The intermediary results of a gauntlet I'm currently running are very promising:

Code: Select all

   # PLAYER          :  RATING  POINTS  PLAYED   (%)
   1 dumb-1.8        :  2680.0   349.5     534    65
   2 Blunder 7.6     :  2634.0   319.5     534    60
   3 MadChess 3.0    :  2593.0   267.5     536    50
   4 Leorik 1.5      :  2591.2  1677.0    3211    52
   5 zahak400        :  2569.0   243.5     536    45
   6 Cosette 5.1     :  2488.0   141.0     536    26
   7 CT800 1.43      :  2487.0   213.0     535    40

The current version of Leorik is already about 150 ELO stronger than MMC even though there's not a single feature in Leorik that MMC is missing. Only implementation details and most importantly: Raw speed!

[Mike Sherwin]

Since the last progress update Leorik has received an entry in the CCRL list at 2178 ELO and that's almost 300 ELO behind my older engine Minimal Chess.

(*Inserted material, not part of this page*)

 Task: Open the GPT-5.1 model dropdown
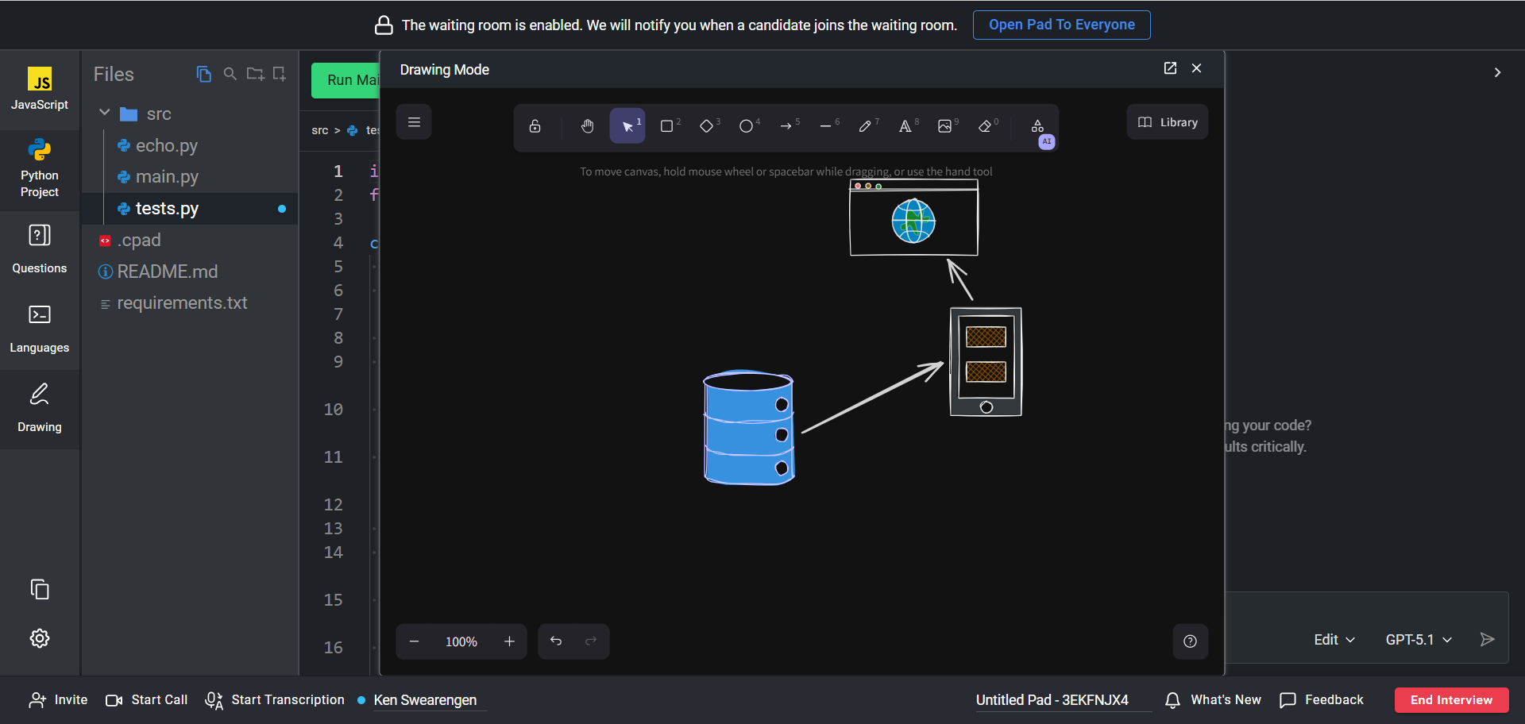coord(1419,640)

I talked already about MMC's 13th table that augments the PSTs and is worth ~60 ELO. But the key difference between the two engines is that Leorik 1.0 only implements save pruning and wastes a lot of time on proving that certain lines are not worth playing instead of just skipping them. MinimalChess implements three features that each gave it a rather huge boost in time-to-depth.

Null Move Pruning, Late Move Reductions and Futility Pruning. And I have now implemented all three of these features in the dev version 1.5 of Leorik too.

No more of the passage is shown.